Отрывок
▼

Глава 32. Безвкусный дом

Глава 32. Безвкусный дом

Мы с Найджелом сидели, сцепив руки, на заднем сиденье, стиснутые между Мохаммедом-младшим и одним из двоих мужчин, которые только что в мечети защищали нас, но успели уже принять сторону наших врагов. Второй сел за руль, рядом с Абдуллой и Скидсом. Джамал прыгнул в кузов. Двери захлопнулись. Взревел двигатель. Несколько человек в толпе замахали руками.

Куда бы мы ни ехали, там все будет по-другому, не так, как прежде.

Меня начала бить дрожь. А потом я заговорила, обращаясь в основном к Мохаммеду и новобранцам в банде.

▲

Записи
▼

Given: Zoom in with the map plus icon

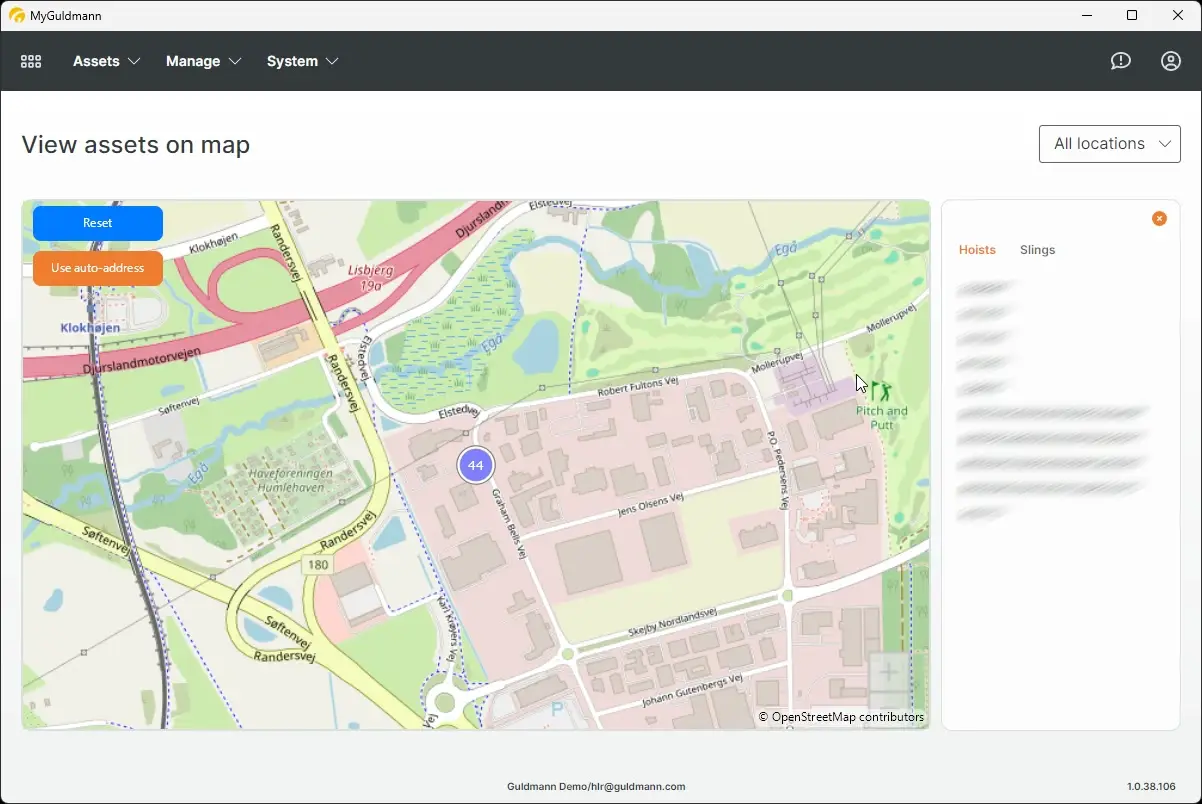Looking at the screenshot, I should point(888,672).
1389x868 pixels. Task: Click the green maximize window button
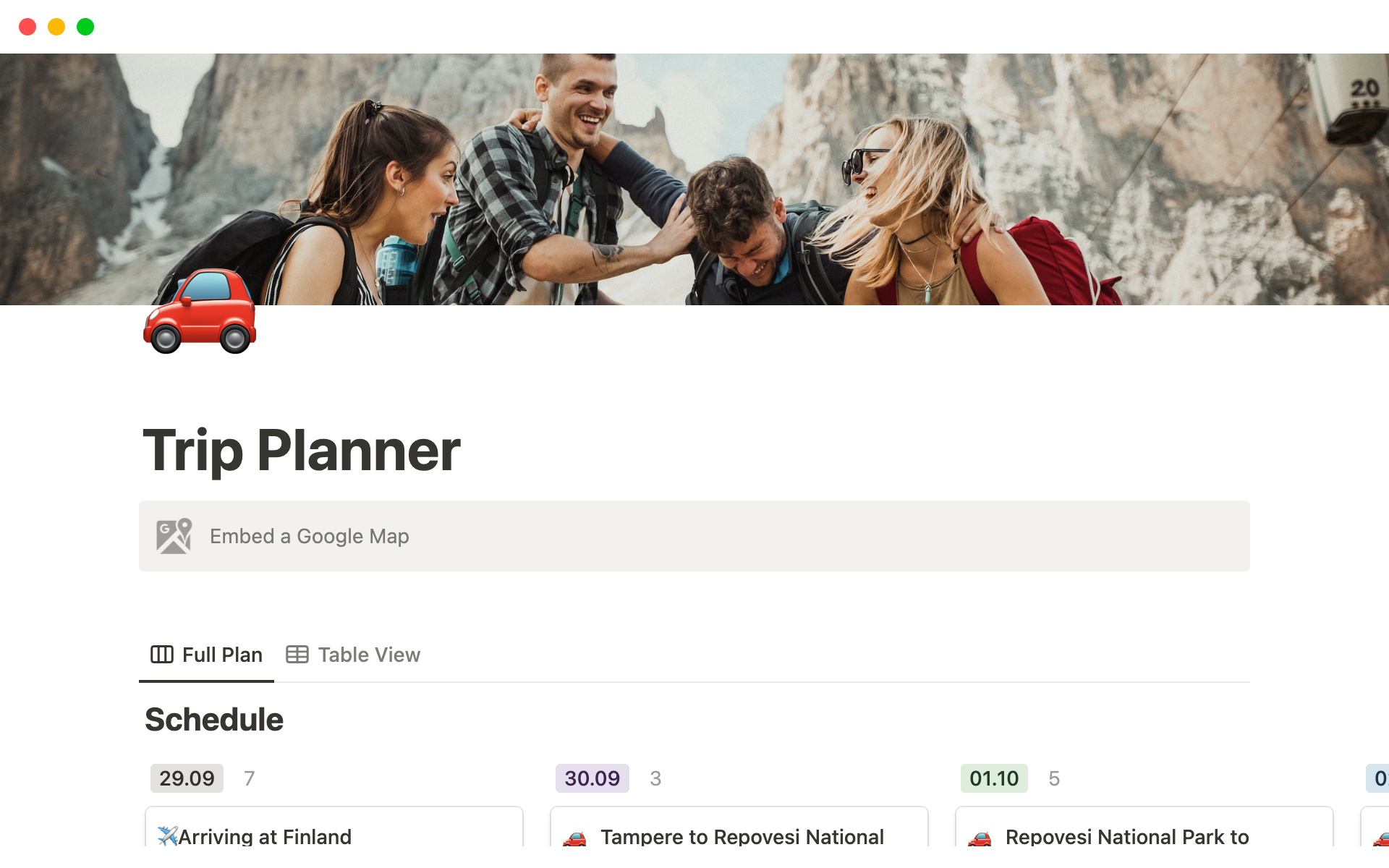[85, 27]
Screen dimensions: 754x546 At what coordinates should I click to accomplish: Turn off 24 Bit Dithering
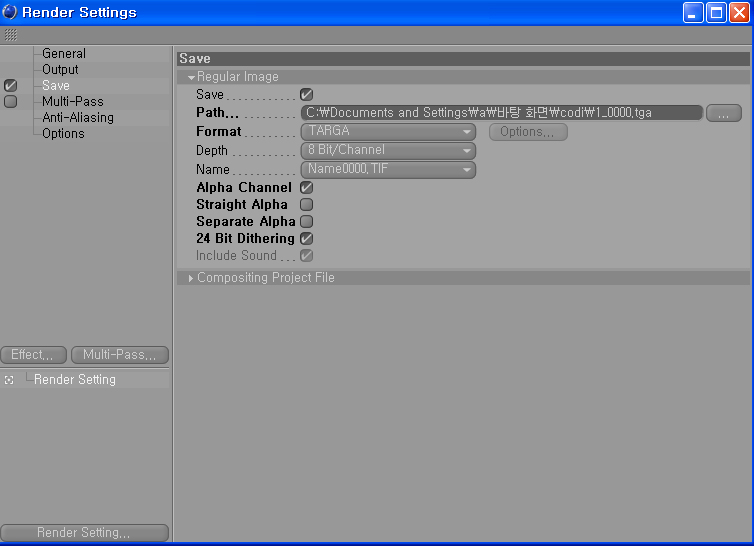pyautogui.click(x=307, y=238)
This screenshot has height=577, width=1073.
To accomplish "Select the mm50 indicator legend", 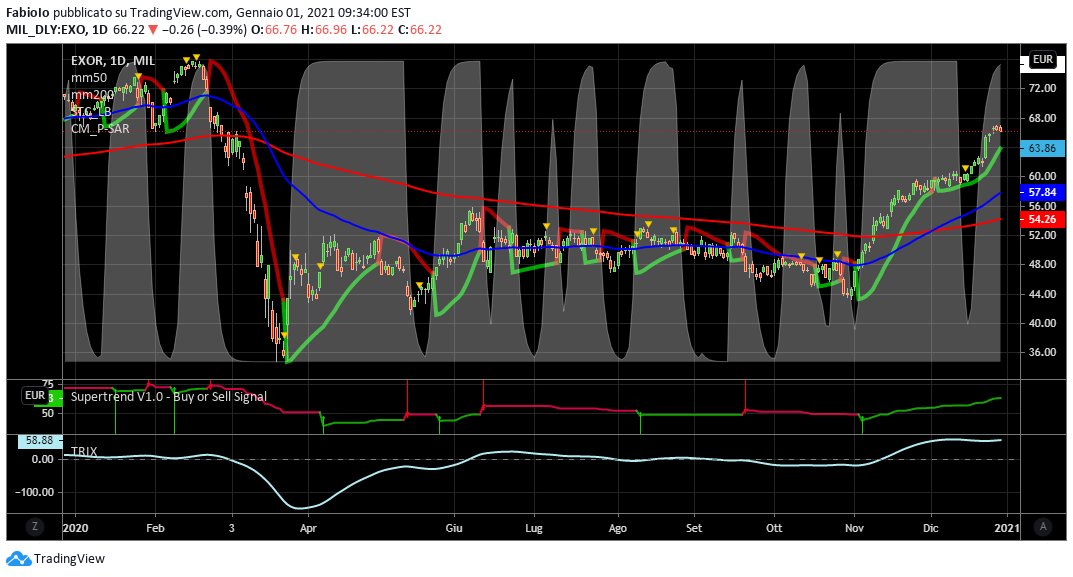I will tap(89, 77).
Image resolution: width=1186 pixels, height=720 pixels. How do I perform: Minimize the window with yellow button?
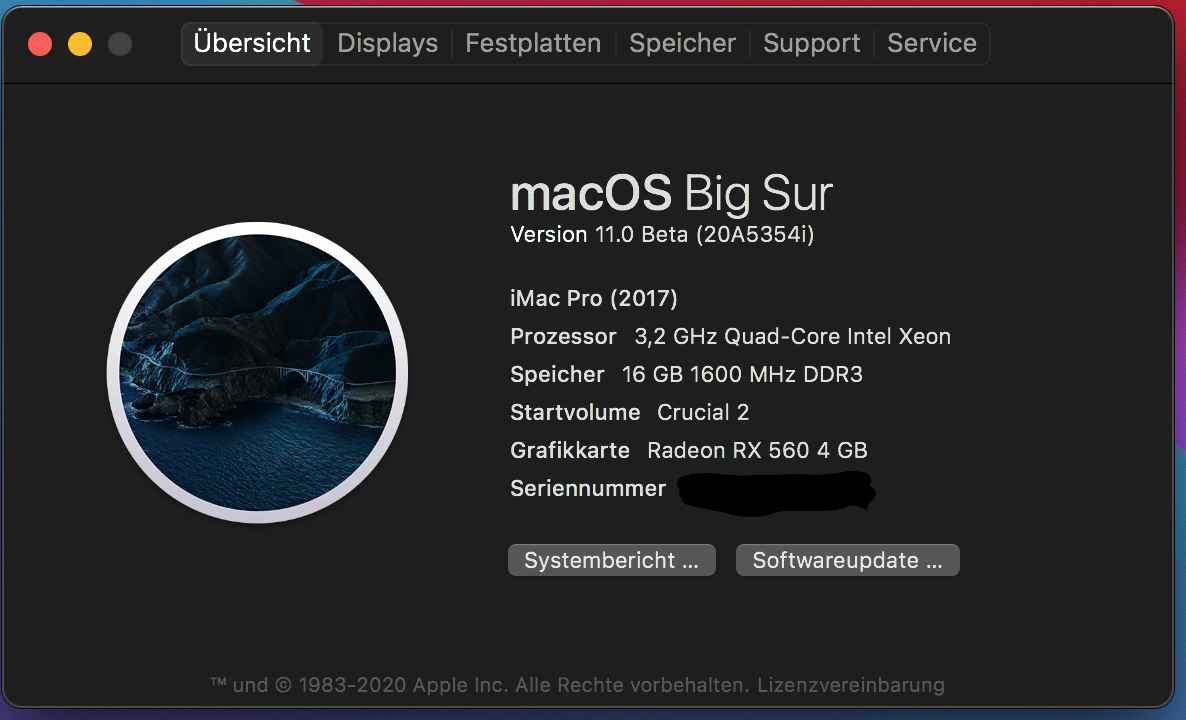(x=80, y=44)

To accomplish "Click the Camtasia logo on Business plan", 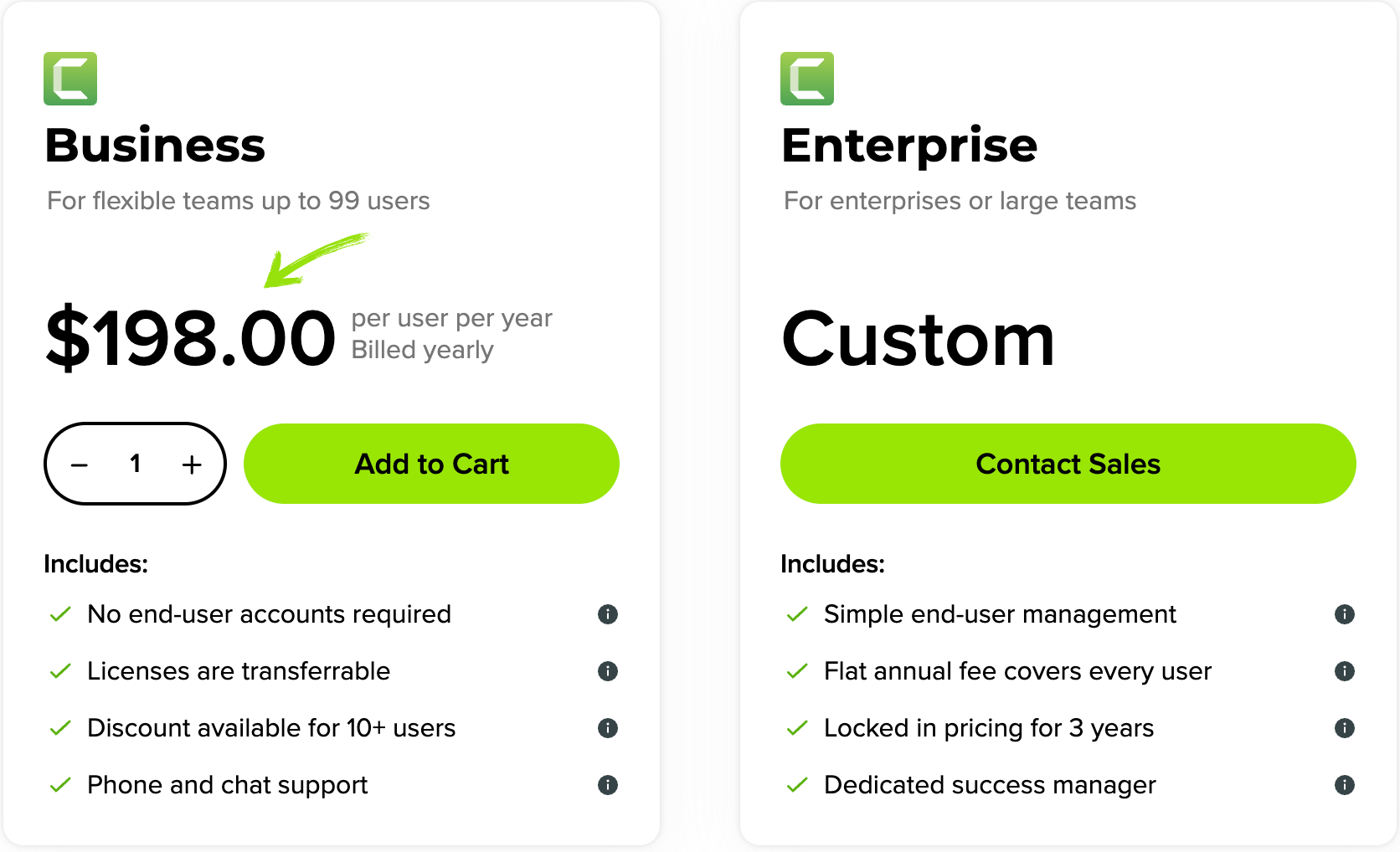I will coord(70,79).
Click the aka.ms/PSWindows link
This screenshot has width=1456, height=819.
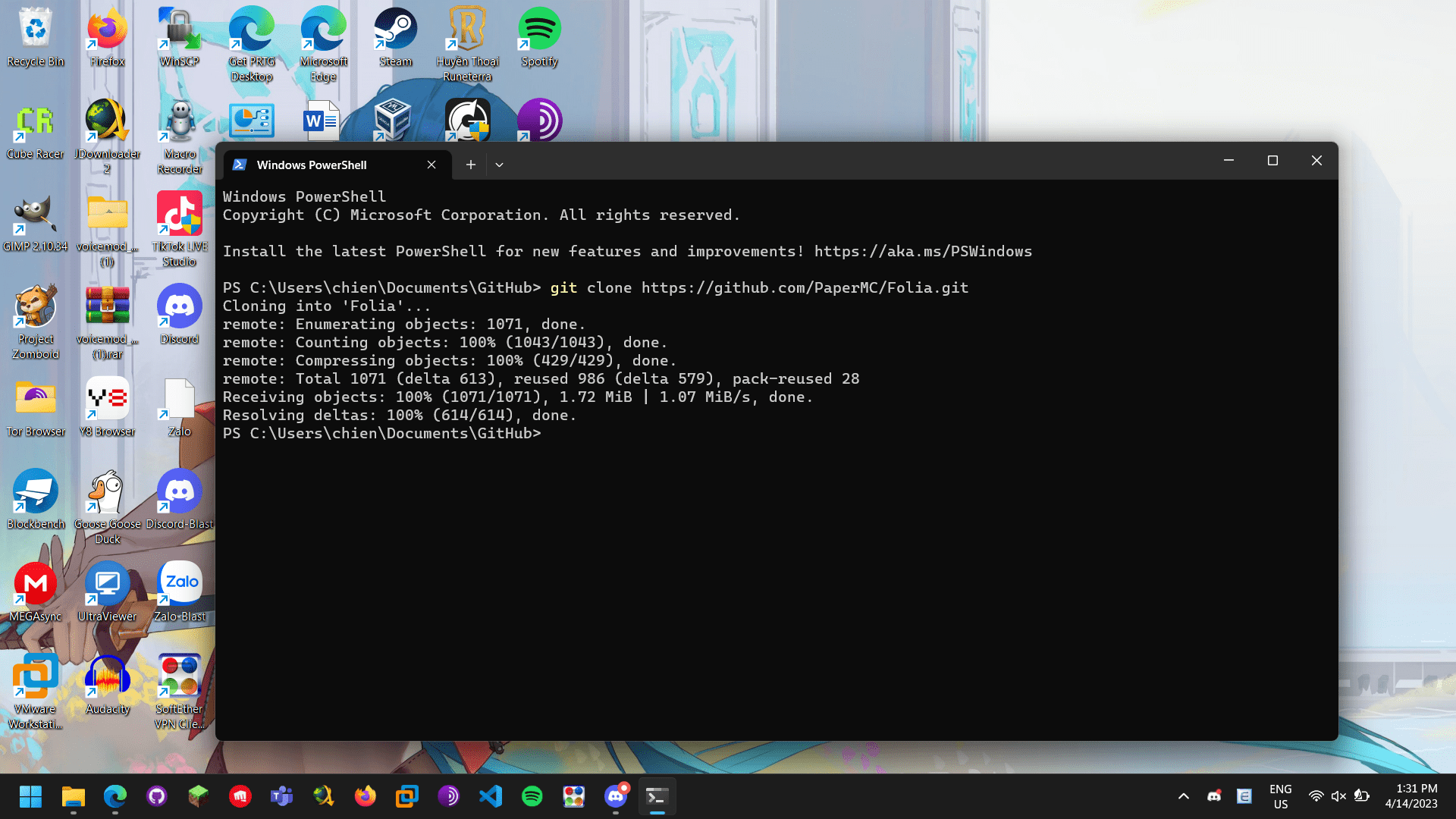(x=923, y=252)
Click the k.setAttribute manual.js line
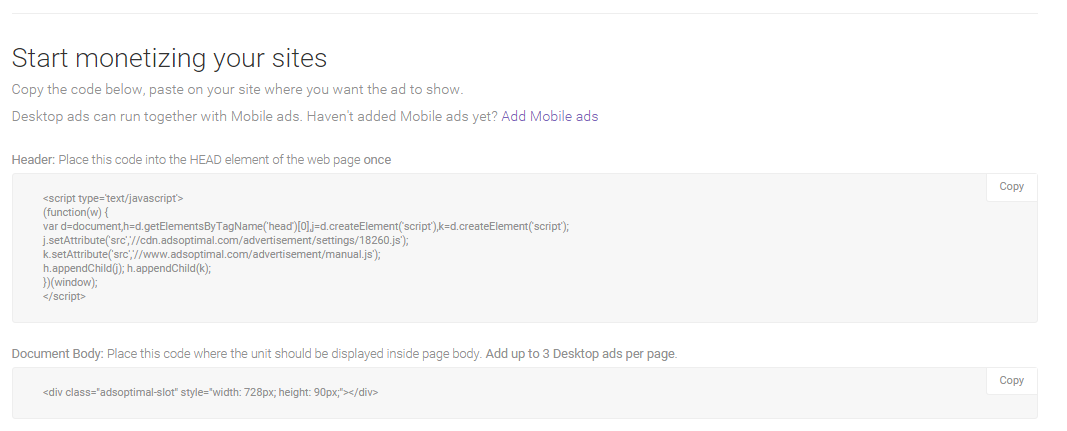 click(211, 255)
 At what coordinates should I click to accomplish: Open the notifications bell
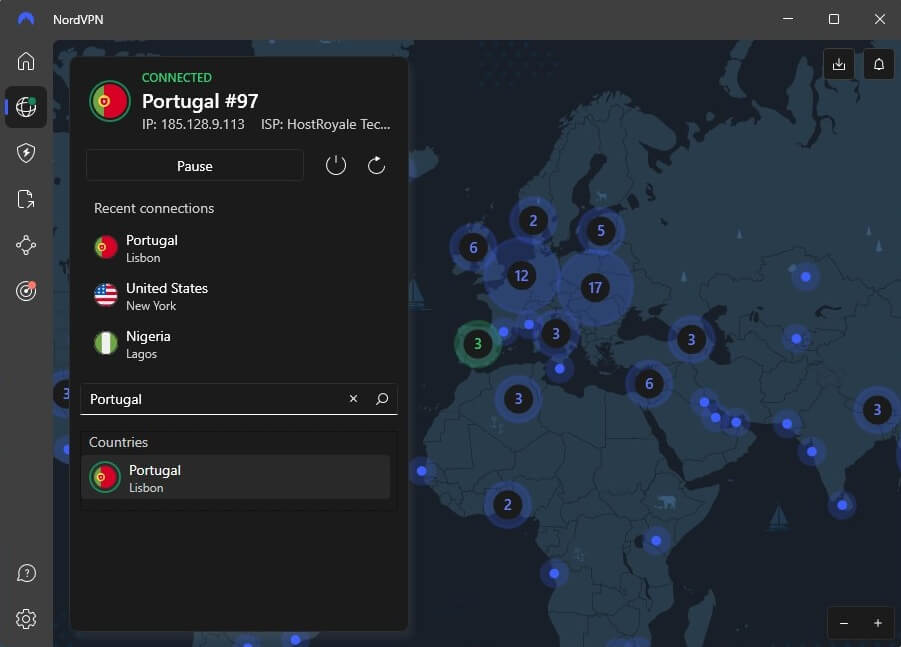click(878, 64)
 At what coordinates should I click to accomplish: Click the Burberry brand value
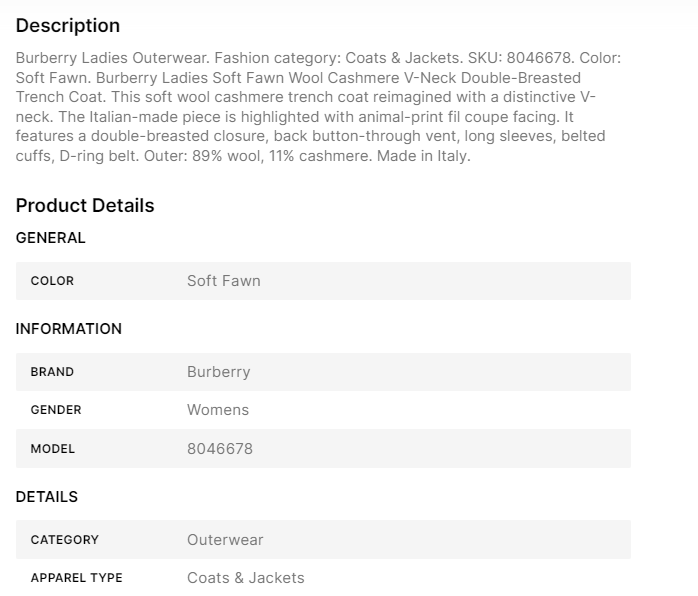pos(218,372)
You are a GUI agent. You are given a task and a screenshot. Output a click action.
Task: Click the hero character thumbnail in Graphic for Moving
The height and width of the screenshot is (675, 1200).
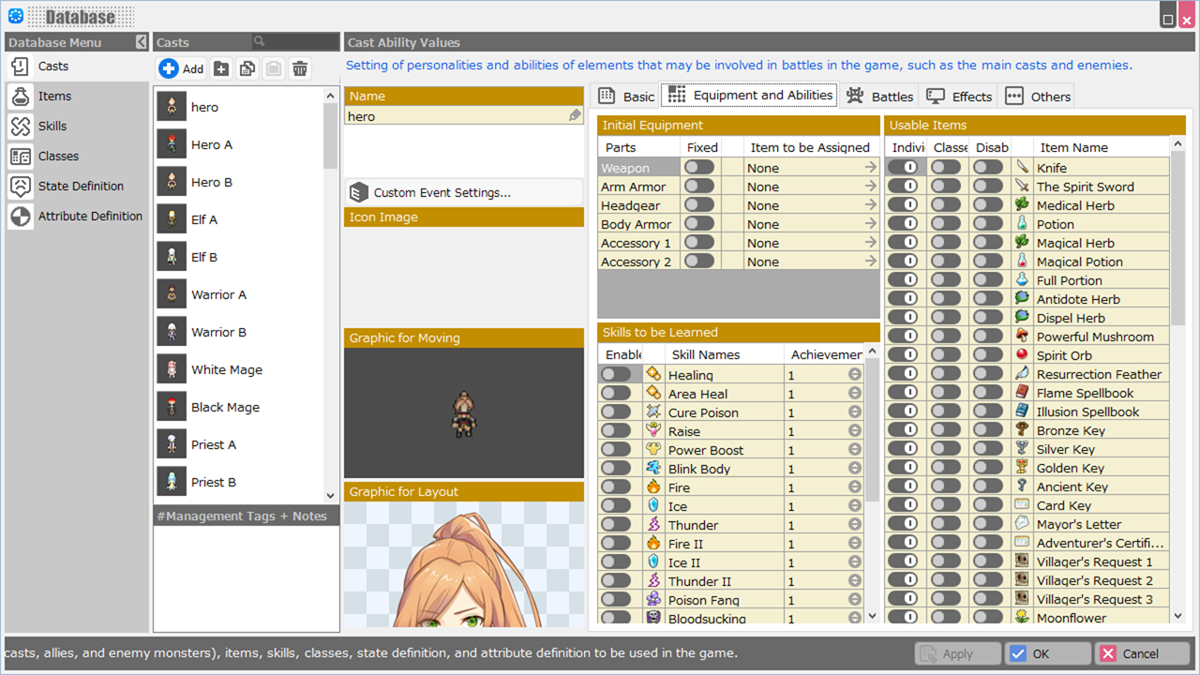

▲

Задания к упражнению
A: Кто в отрывке прыгнул в кузов?
B: Перепишите нумерованным списком строки записей, начиная со строки, где есть "You are a GUI", и до конца записей включительно, без пустых строк. Картинки в ответ не включайте.

Итоговые ответы
A: Джамал.

B:
1. You are a GUI agent. You are given a task and a screenshot. Output a click action.
2. Task: Click the hero character thumbnail in Graphic for Moving
3. The height and width of the screenshot is (675, 1200).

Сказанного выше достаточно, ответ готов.